In this mode, users access ngrok edges and tunnels and are redirected to Descope for authentication.

## What you'll need

* A Descope project with administrative rights and an Enterprise license to be able to create SAML applications.
* An ngrok Pay-as-you-go account with an authtoken or admin access to configure endpoints with SAML.

## 1. Fetch IdP metadata

### Add the ngrok app in Descope

* Open the Descope Console.
* On the left menu, click **Applications**, and then click **+ Application** in the top right corner.
* In the popup window, enter `ngrok` in the **Name** field, make sure that `SAML` is selected under **Authentication protocol**, and then click **Create**.
* On the **ngrok** application page, click the download button next to **Descope Metadata (XML)** to download the Metadata file that you'll need later on.
  Make sure to leave this page open.
* **Optional**: If you wish to change the Auth Hosting URL to use a different flow for ngrok SSO, you can change that on this page, and click **Save**.

## 2. Configure ngrok

<Warning>
  The SAML Traffic Policy action is currently in [developer preview](/traffic-policy/actions/saml/). [Request access](https://dashboard.ngrok.com/developer-preview) to configure SAML via Traffic Policy.
</Warning>

Once you have developer preview access, create a `policy.yaml` file with the following content, replacing `YOUR_IDP_METADATA_XML` with the IdP metadata XML from Descope:

```yaml theme={null}
on_http_request:
  - actions:
      - type: saml
        config:
          idp_metadata: 'YOUR_IDP_METADATA_XML'
```

The SAML action generates your ngrok SP Entity ID and ACS URL based on your endpoint URL. Refer to the [SAML action documentation](/traffic-policy/actions/saml/) for how to retrieve these values to complete your IdP configuration.

## 3. Configure Descope

* Back in the Descope Console, under your **ngrok** application, select **Enter the connection details manually** under **Service Provider (SP)**.
* Enter the following values in the input fields and save the configuration.
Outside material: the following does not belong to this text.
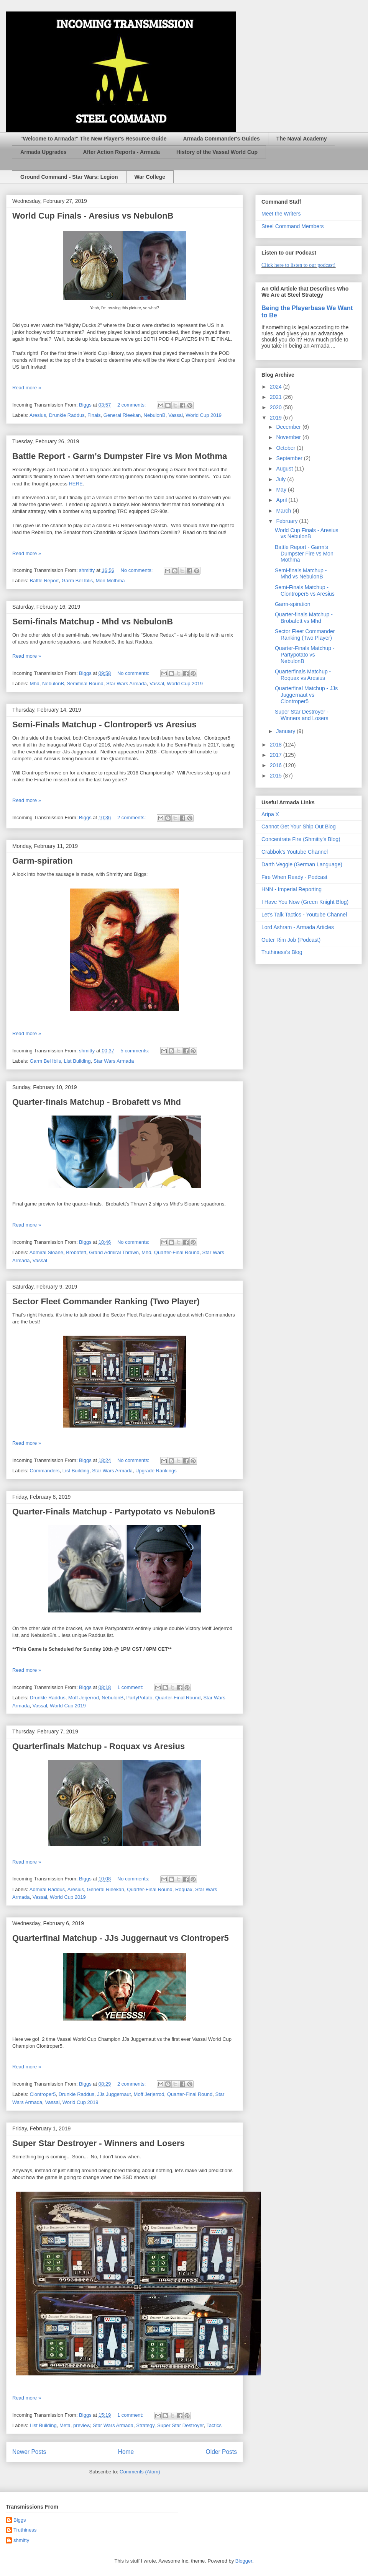 The height and width of the screenshot is (2576, 368). What do you see at coordinates (270, 814) in the screenshot?
I see `Aripa X` at bounding box center [270, 814].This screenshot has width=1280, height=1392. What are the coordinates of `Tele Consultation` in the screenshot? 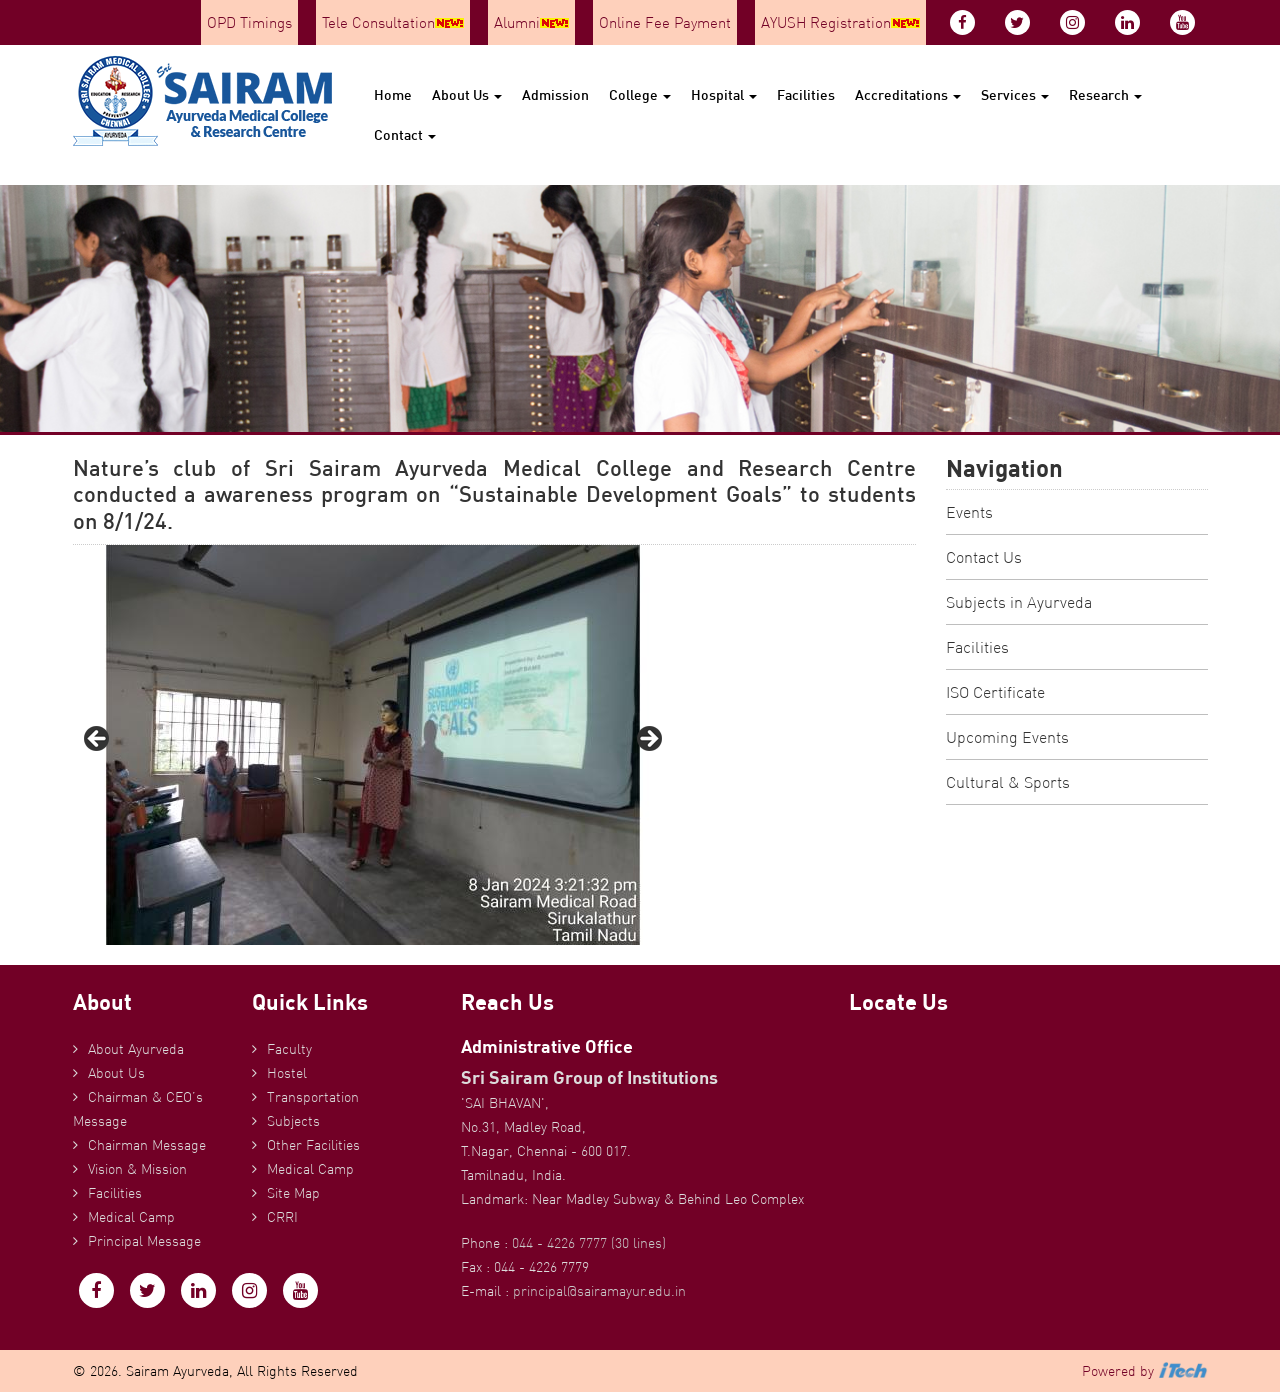 It's located at (393, 22).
  Replace the following with the values from the SAML action developer preview docs (see [SAML action documentation](/traffic-policy/actions/saml/)):

  * `NGROK_ACS_URL`: The ACS URL generated by the ngrok SAML action for your endpoint.
  * `NGROK_ENTITY_ID_URL`: The SP Entity ID generated by the ngrok SAML action for your endpoint.

## 4. Start a tunnel

<Note>
  This step assumes you have an app running locally (for example, on `localhost:3000`) with the ngrok client installed.
</Note>

Run the following command, replacing `3000` with your local web app port and `YOUR_DOMAIN` with your ngrok domain:

```bash theme={null}
ngrok http 3000 --traffic-policy-file policy.yaml --url YOUR_DOMAIN
```

Copy the URL next to **Forwarding**. You use this URL to test the Descope authentication.

## 5. Test the integration

* In your browser, launch an incognito window.
* Access your ngrok endpoint (for example, `https://descope-sso-test.ngrok.app` or use the copied URL).
* You should be prompted to log in with Descope.
* After logging in, you should be able to see your web app.